Reply only with how many lines of the listing below hold the word "mạnh".
*** DATA EXTRACT Section Begins ***
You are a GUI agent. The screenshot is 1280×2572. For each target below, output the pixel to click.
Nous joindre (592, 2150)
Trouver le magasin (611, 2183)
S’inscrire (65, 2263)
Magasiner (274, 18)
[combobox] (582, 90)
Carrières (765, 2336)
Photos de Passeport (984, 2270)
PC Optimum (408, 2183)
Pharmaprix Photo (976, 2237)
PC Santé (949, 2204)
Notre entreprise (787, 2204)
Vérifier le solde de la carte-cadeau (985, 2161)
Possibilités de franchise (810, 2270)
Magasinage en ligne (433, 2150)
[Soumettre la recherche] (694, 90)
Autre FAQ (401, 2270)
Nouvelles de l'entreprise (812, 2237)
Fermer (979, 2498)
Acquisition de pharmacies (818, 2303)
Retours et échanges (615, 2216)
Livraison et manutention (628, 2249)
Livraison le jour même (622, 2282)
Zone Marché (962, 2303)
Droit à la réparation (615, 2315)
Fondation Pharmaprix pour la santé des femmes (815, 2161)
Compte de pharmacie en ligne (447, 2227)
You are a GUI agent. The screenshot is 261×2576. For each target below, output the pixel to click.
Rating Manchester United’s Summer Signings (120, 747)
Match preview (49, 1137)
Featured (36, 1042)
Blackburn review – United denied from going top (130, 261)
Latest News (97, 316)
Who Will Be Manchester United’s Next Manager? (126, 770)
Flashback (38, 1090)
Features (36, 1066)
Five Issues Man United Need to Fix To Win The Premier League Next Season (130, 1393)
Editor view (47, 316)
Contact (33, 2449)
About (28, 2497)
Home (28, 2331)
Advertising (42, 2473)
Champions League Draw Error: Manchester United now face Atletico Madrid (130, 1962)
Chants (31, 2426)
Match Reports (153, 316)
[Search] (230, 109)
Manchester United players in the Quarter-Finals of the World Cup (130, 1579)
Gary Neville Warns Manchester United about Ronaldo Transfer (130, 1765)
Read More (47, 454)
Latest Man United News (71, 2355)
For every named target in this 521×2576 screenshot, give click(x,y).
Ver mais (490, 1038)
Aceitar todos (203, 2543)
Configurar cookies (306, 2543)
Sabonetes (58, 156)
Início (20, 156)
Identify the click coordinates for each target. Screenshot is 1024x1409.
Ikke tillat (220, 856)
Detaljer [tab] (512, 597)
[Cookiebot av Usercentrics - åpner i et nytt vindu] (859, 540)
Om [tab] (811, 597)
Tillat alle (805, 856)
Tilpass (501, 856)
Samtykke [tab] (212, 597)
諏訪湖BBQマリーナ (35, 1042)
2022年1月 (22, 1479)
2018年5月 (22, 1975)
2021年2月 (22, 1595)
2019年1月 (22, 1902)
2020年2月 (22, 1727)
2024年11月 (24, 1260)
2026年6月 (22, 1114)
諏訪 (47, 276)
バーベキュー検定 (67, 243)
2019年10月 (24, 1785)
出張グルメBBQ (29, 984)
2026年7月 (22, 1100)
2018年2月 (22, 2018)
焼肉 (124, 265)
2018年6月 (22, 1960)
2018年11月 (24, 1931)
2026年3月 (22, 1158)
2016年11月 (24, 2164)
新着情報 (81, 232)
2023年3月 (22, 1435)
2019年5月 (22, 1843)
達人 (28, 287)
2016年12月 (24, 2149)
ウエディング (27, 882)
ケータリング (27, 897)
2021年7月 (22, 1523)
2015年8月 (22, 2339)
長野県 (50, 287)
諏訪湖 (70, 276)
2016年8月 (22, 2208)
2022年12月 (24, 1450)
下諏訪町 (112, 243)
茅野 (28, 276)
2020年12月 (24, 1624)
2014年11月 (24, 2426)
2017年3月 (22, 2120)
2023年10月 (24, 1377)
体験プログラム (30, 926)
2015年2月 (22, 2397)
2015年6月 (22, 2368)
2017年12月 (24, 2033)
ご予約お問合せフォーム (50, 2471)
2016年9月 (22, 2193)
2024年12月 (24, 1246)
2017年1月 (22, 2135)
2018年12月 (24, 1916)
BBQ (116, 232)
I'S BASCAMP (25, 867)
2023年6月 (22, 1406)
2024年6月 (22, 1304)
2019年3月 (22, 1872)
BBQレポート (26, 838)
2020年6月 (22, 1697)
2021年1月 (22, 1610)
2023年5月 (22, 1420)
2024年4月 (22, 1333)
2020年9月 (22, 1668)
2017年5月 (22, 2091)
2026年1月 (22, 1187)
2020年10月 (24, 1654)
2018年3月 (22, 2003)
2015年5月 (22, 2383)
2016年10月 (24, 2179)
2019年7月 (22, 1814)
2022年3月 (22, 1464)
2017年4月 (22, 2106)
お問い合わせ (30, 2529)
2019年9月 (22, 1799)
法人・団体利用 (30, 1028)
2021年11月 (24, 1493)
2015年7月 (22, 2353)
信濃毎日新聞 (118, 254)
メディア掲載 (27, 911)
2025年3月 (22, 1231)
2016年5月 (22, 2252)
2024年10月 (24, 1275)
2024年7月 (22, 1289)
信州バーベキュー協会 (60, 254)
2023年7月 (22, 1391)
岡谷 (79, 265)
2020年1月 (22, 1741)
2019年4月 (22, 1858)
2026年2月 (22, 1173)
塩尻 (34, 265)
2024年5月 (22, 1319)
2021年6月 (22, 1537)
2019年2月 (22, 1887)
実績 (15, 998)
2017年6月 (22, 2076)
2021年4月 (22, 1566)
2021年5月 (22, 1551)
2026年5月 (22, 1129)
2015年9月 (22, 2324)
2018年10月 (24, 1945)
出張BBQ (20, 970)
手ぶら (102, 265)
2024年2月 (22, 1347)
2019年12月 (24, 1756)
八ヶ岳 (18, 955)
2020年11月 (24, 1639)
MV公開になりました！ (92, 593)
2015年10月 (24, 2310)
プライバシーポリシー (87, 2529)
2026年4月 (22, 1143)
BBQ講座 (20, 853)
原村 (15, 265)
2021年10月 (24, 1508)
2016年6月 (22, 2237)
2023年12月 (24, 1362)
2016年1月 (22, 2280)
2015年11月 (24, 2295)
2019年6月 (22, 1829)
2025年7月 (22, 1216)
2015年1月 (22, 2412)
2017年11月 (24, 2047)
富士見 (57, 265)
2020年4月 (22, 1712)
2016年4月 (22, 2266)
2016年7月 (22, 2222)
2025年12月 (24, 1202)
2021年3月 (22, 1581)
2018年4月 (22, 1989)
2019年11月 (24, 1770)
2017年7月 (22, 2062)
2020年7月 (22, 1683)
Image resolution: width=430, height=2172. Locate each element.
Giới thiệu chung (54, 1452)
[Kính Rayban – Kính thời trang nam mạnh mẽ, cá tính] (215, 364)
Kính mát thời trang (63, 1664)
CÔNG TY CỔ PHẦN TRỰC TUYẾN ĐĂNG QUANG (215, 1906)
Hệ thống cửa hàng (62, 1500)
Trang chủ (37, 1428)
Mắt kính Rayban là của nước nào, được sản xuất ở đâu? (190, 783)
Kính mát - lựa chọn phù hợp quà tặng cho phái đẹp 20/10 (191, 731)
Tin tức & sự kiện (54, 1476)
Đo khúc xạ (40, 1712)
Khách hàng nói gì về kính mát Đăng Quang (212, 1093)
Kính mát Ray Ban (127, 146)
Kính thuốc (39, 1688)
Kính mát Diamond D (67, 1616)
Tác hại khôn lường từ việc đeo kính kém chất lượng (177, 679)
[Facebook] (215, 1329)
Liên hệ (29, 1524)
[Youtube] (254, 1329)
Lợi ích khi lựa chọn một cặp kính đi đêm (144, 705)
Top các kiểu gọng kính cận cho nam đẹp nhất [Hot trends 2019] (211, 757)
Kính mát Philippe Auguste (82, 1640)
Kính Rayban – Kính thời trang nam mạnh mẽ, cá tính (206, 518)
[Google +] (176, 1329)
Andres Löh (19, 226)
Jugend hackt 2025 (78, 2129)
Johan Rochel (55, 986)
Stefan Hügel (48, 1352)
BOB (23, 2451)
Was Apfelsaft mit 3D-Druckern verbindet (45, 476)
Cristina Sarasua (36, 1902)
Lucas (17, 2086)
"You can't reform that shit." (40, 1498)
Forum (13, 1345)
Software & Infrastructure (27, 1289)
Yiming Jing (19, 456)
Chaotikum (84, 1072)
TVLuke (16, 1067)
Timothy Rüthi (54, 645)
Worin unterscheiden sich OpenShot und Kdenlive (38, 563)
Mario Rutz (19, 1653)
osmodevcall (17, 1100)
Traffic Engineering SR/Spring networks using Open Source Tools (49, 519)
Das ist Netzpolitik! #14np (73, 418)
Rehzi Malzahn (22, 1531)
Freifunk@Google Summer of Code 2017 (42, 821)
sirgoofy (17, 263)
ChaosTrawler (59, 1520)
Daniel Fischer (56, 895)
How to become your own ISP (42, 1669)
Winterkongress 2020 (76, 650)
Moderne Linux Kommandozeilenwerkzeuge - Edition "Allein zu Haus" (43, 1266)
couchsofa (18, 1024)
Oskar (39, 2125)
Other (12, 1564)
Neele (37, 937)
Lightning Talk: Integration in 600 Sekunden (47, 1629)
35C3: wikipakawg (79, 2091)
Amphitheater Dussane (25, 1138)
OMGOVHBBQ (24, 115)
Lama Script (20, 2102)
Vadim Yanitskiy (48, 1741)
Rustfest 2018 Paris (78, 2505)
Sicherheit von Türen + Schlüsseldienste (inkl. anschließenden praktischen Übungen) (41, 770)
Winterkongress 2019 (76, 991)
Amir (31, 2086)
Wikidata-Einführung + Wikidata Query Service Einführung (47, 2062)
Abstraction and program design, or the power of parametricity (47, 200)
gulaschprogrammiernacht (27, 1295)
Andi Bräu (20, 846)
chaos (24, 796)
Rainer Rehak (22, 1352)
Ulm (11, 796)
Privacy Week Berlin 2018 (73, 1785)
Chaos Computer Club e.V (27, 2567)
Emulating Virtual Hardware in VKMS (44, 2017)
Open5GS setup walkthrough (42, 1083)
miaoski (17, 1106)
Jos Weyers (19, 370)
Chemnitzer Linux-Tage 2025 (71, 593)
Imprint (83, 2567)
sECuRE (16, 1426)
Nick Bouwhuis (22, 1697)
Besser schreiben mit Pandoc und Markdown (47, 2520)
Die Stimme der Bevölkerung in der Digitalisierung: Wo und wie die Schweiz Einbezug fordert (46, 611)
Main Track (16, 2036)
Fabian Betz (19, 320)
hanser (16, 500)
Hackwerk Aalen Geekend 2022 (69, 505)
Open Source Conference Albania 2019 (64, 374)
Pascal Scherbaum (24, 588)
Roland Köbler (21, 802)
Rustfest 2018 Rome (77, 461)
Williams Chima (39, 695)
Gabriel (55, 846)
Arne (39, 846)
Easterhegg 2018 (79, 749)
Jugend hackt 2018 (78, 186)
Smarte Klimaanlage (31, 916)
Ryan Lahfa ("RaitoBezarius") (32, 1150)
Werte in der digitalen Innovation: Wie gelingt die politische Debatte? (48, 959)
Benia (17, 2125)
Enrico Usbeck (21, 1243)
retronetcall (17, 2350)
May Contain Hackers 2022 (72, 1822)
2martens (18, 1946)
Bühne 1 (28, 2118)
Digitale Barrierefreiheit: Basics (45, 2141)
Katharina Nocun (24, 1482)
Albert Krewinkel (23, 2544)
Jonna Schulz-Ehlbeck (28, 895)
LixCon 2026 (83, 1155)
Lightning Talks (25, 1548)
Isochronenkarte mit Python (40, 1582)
*** DATA EXTRACT Section Ends ***
→ **WORKED SOLUTION**
2